RECORDS FOR THIS TASK >>
▬▬▬
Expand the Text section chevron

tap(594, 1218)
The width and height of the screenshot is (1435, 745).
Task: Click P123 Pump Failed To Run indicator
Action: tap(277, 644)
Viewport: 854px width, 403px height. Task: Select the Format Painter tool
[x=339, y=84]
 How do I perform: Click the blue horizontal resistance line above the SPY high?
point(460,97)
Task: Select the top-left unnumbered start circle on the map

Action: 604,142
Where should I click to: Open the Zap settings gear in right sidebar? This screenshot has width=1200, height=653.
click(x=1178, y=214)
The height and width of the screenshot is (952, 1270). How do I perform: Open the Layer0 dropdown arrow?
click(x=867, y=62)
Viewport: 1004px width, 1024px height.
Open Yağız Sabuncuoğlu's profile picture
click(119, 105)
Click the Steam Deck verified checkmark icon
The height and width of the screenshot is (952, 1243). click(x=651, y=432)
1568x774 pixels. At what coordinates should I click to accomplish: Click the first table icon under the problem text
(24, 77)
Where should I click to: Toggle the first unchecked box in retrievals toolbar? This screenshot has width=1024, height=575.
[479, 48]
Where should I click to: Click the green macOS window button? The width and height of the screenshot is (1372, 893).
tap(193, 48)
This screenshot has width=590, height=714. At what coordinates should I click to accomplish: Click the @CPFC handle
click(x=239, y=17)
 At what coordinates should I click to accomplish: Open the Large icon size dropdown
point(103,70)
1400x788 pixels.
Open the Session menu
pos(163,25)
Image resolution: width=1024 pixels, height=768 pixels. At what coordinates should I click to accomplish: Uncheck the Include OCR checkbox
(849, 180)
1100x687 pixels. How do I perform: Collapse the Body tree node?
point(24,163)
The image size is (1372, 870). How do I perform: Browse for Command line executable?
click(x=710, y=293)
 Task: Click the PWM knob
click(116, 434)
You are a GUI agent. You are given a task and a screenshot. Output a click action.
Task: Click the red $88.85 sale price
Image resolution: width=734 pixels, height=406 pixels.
▬▬▬
AIM OF THE EXERCISE >> Exactly and only the lines from the one containing "At what coordinates should I click to accomplish: Open" to the end of the entries above are to be written out.

ANSWER SPACE >>
 At what coordinates should I click to accomplish: Open the Large icon size dropdown
point(103,70)
1400x788 pixels.
Open the Session menu
pos(163,25)
Image resolution: width=1024 pixels, height=768 pixels. At what coordinates should I click to accomplish: Uncheck the Include OCR checkbox
(849, 180)
1100x687 pixels. How do I perform: Collapse the Body tree node?
point(24,163)
The image size is (1372, 870). How do I perform: Browse for Command line executable?
click(x=710, y=293)
 Task: Click the PWM knob
click(116, 434)
You are a GUI agent. You are given a task and a screenshot. Output a click action.
Task: Click the red $88.85 sale price
Image resolution: width=734 pixels, height=406 pixels.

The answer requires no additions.